At a morning session at the ASHE PDC conference in Tampa, Florida, Jeffery L. Campbell, PhD, and students Brian Sorenson, and Kimberly Mendez–all of Brigham Young University–presented a session titledResearch on the Future of Health Care Construction: An FM Perspective. While their findings were certainly interesting, and bore out the trends that we’ve been seeing over the last few years in the healthcare design and construction industries, there were a handful of surprises to be found for sure.
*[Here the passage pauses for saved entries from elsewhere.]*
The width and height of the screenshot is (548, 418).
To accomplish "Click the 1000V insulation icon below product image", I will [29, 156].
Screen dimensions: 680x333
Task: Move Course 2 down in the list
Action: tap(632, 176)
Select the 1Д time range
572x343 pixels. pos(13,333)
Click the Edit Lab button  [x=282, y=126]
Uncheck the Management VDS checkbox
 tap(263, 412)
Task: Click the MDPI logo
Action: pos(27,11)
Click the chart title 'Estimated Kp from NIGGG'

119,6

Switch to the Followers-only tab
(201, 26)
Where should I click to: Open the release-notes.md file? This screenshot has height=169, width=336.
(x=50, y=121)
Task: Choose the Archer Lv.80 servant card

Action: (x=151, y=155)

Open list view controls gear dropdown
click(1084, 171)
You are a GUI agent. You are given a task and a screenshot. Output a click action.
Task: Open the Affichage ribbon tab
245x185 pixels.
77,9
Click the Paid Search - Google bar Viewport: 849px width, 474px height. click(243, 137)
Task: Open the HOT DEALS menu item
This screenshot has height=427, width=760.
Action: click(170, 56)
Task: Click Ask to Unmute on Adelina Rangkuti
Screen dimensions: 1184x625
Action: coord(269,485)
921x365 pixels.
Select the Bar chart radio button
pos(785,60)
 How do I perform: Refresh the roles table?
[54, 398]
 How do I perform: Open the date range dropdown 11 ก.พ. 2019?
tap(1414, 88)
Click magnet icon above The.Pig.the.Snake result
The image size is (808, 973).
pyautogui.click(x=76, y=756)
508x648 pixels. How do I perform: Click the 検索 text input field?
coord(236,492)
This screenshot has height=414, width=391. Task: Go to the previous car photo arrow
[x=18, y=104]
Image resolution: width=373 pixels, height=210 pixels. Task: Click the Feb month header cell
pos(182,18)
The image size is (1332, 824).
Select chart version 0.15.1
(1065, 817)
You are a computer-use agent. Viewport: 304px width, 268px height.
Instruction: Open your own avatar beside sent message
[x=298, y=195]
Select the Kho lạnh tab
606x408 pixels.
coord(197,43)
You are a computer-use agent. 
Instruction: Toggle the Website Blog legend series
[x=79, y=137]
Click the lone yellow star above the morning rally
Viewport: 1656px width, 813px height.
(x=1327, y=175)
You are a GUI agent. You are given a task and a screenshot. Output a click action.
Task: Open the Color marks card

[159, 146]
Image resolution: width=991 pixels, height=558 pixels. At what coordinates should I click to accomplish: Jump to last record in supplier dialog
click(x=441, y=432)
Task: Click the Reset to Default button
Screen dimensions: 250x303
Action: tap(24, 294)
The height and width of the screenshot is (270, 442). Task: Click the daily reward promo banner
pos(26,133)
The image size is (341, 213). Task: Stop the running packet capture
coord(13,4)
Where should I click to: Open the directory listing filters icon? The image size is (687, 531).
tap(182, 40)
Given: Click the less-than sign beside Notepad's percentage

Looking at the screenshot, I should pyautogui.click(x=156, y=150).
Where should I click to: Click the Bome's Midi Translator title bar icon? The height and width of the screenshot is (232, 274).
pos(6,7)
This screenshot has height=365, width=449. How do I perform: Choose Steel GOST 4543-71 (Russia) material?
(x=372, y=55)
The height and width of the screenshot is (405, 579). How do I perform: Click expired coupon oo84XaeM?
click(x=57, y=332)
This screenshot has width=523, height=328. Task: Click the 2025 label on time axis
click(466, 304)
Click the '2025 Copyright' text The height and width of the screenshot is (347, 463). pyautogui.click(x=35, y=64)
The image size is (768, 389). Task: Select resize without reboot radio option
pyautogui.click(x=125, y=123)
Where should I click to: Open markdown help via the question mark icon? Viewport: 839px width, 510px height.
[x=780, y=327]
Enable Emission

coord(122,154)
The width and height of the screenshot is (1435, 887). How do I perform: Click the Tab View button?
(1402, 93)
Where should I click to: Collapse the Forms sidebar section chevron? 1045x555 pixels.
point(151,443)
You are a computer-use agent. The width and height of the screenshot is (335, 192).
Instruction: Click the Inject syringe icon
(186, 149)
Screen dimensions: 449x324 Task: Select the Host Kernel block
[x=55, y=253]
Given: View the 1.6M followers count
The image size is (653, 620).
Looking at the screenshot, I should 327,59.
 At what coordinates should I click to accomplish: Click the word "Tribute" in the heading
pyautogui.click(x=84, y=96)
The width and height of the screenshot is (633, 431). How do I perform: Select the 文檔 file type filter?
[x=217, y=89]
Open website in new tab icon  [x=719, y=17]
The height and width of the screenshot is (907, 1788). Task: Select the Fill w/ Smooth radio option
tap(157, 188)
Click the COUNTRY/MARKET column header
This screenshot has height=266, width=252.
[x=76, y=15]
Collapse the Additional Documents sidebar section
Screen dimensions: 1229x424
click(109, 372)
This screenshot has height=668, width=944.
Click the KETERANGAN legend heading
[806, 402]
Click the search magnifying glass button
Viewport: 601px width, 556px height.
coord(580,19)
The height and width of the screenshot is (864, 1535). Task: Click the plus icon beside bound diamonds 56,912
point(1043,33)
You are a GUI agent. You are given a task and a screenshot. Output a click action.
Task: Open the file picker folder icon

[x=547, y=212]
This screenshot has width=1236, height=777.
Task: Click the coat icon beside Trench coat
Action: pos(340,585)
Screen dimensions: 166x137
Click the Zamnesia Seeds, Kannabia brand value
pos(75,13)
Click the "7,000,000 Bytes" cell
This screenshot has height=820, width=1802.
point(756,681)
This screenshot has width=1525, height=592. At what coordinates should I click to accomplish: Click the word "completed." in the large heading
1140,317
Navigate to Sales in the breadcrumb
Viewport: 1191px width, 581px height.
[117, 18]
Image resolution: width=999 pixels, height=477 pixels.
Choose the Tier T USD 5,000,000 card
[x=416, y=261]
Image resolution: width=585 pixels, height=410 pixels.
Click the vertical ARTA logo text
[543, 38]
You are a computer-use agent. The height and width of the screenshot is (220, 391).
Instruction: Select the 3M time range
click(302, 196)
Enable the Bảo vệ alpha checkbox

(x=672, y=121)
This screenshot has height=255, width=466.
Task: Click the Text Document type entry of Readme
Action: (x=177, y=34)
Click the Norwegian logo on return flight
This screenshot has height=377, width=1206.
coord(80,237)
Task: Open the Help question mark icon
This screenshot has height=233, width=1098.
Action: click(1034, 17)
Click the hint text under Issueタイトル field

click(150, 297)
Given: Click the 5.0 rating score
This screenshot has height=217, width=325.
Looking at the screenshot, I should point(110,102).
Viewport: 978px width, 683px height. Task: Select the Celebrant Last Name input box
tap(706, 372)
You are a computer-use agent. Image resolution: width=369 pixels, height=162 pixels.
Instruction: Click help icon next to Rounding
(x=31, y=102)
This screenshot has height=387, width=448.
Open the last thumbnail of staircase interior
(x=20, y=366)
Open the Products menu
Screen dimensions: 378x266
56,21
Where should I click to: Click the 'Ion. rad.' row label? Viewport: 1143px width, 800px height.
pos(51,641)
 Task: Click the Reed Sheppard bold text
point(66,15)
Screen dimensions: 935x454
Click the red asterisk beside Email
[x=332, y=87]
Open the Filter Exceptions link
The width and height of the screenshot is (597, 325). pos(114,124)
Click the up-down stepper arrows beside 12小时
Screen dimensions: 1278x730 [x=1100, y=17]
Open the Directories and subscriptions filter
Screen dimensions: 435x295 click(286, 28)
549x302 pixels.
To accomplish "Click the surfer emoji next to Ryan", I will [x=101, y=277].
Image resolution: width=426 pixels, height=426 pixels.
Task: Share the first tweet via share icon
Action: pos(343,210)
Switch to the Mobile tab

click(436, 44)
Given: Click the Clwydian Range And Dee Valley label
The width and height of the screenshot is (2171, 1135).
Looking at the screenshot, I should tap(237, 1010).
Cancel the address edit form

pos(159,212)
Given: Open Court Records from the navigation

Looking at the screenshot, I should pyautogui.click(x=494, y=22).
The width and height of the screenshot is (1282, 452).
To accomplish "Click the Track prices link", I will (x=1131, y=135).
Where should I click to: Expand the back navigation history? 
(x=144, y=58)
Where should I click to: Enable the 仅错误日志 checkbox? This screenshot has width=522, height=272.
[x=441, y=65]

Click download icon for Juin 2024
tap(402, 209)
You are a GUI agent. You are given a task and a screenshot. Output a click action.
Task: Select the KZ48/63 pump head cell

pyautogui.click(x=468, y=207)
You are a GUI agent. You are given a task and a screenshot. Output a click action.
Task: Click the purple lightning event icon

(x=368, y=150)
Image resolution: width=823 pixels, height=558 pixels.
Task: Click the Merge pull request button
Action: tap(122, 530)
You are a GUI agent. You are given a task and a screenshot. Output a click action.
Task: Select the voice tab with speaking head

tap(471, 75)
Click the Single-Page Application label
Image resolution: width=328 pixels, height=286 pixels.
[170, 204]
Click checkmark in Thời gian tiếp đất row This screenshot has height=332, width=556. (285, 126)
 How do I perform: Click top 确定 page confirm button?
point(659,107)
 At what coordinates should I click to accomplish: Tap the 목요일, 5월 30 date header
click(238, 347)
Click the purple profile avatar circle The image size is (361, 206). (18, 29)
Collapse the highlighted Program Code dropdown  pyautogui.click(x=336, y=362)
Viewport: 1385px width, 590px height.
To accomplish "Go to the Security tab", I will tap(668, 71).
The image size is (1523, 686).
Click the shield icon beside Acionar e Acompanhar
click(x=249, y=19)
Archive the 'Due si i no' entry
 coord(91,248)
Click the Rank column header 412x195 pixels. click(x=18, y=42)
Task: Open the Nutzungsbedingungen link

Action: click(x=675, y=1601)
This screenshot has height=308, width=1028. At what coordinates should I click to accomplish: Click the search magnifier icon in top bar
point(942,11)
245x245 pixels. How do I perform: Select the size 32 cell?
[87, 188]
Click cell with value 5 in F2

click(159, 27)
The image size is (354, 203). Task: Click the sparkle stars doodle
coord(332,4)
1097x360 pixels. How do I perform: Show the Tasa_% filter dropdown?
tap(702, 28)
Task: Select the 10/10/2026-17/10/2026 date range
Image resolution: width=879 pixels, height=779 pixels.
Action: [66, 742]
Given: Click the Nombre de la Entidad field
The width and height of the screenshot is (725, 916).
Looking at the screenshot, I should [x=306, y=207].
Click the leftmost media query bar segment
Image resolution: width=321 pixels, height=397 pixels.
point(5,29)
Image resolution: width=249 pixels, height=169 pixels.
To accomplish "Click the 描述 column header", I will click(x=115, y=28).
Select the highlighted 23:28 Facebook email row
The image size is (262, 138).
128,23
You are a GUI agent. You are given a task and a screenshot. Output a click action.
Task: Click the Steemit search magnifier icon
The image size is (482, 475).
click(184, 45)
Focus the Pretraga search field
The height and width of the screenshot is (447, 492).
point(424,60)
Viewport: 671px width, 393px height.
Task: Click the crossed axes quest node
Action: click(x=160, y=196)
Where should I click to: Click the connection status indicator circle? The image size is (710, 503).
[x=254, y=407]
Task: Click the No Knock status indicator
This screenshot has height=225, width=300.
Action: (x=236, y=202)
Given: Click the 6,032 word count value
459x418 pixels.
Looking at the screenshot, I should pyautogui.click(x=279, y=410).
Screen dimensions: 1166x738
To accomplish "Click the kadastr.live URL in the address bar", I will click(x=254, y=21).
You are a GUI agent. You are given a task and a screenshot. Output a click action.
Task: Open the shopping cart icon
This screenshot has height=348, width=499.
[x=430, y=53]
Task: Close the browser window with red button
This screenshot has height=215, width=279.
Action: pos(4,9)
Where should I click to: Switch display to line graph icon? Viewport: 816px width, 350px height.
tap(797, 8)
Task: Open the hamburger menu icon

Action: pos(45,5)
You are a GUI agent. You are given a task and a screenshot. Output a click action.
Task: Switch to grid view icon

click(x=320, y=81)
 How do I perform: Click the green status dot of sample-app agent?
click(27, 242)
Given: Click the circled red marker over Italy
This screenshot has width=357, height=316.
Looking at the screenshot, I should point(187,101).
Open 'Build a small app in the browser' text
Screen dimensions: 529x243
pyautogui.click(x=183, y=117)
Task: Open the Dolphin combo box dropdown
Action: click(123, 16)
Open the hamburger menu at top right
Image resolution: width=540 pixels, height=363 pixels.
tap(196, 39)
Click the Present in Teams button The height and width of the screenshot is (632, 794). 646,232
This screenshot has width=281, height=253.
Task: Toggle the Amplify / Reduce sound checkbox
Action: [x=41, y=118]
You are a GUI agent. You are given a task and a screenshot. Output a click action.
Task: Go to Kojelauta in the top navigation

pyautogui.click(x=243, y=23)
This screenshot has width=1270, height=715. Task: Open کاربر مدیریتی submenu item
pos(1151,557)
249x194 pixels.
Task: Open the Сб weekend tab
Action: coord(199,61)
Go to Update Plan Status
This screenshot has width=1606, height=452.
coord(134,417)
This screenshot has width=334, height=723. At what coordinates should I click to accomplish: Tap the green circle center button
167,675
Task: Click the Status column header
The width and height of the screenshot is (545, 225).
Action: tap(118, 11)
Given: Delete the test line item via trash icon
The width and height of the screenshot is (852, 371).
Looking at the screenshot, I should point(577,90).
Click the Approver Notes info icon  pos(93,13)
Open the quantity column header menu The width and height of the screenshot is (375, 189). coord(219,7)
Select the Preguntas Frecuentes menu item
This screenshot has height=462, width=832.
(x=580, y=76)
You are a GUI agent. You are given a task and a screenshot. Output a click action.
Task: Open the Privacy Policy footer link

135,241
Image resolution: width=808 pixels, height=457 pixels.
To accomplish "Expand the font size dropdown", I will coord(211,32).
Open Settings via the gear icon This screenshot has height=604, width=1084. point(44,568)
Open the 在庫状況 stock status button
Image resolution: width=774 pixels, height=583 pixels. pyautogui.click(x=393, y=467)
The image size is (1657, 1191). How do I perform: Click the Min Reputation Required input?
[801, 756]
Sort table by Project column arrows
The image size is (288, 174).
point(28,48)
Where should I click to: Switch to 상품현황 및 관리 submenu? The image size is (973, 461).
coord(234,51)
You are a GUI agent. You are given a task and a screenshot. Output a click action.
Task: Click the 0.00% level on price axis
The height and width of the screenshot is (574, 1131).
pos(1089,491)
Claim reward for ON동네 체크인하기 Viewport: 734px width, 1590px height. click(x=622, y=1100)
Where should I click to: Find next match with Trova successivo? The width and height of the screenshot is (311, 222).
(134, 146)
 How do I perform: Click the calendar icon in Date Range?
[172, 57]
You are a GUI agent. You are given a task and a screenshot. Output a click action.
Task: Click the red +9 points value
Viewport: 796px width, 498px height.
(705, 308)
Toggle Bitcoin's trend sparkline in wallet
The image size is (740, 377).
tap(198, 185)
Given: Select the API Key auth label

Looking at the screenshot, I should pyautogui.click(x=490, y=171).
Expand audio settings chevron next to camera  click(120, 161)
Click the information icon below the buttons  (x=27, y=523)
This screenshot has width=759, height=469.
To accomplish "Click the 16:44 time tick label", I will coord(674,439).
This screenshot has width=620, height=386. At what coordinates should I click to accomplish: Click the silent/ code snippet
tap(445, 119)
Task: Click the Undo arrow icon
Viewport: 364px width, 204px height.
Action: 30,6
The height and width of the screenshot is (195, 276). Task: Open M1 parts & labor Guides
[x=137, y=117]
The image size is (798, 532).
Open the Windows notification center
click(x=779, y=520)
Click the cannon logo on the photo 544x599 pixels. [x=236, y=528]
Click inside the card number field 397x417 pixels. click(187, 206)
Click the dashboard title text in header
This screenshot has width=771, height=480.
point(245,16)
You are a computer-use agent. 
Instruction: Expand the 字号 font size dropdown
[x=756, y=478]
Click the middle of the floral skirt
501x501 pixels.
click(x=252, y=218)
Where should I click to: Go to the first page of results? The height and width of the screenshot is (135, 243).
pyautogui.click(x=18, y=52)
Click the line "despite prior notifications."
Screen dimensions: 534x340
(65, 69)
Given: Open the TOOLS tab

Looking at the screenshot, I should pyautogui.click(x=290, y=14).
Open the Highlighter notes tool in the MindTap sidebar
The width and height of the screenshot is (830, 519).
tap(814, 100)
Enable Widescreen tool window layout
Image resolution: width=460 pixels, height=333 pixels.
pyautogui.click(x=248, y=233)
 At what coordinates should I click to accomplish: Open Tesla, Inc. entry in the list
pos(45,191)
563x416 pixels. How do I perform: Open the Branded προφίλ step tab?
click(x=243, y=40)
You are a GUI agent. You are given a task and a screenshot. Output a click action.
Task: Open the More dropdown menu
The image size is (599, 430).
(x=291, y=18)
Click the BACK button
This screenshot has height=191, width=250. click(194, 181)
First and foremost was their conclusion: their forecast calls for steady growth over the next five years. This was certainly welcome news for the audience, many of whom have been suffering through the largest decline in healthcare construction in 50 years. But since the industry hit bottom in 2008-2009, the team has measured growth. Multi-year projects have weathered the storm to a degree — once money was committed to a project, it stayed with a project. These large-scale projects kept the industry afloat — barely. Among all the findings, however, (which were based on interviews, literature reviews, and a survey of ASHE members), was the one constant: there is still a limited access to funding, and this is and will continue to be a bit of a challenge to put it mildly. I’m not sure “lack of funding” should be on line 4 of the list of major challenges behind air quality, noise and vibration, and infection control myself, but it was certainly a refreshing change from the doom-and-gloom forecasting of the last few years. Let’s hope these predictions are spot-on.